Sometimes they’re simply a microphone—however small—to say: we’re still here.
They know a podium won’t end a conflict. But visibility matters. A name on a screen travels farther than statistics ever will.
They aren’t chasing glory.
They’re carrying witness.
So when you watch the Games, don’t just tune in to see your people compete.
Don’t be there to selfishly claim their success as your own.
Look at the athletes themselves.
Who they are.
Where they come from.
What it took to get there.
Because the one who finishes last—the one you quietly wonder how they even belong—may have sacrificed more to stand on that line than the one who came in first ever had to.
The rules of sport may treat competitors equally once the whistle blows.
The systems that support them absolutely do not.
So watch with curiosity, not ownership.
With respect, not entitlement.
With humility.
Because the Olympics aren’t just a showcase of who is fastest or strongest.
They’re a rare glimpse into what people are willing to give up—
just for the chance to stand next to greatness,
even if only for a moment.
And that’s what the Games are really showing us.



The Olympics like Fifa are wildly corrupt. There is no doubt about that. But that is a topic for another piece. What I'm talking about here is the people at the bottom of it. The athletes themselves the sport at it's core. And the stories we should care about. The people the system should be serving.
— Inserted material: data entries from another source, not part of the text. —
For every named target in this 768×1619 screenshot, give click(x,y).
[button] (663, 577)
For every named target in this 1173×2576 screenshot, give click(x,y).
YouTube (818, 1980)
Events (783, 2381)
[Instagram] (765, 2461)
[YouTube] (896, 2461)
I’m having a really tough time finding hope in something like the Olympics. I’m left wondering how immigrants & the non-fascists felt during the 1936 Olympics where multiple fascist countries were allowed to compete while they actively were in the middle of harming & killing ppl. I think of all the buckets of money being spent for these “games” & reminded of the Gladiator events in Rome where the people were starving & barely surviving and were given a “circus” to take their minds off their hungry bellies & abject suffering. This current Olympics cost approx $4.2 billion. That’s JUST the cost for Italy. Not each country sending athletes over. What can 4.2 billion do? Well it could build 42,000 homes at $100,000 each. We could be helping 42,000 families have their first homes ever. Instead, we waste it on circuses, ballrooms, secret police abductions of our neighbors, & making the rich MORE rich. So, yea. I’m not feeling the Olympics this yr bc I’m finally seeing how we continue to allow the rich to pull the wool over our eyes while we can’t even afford the wool & have to put our own blinders on credit.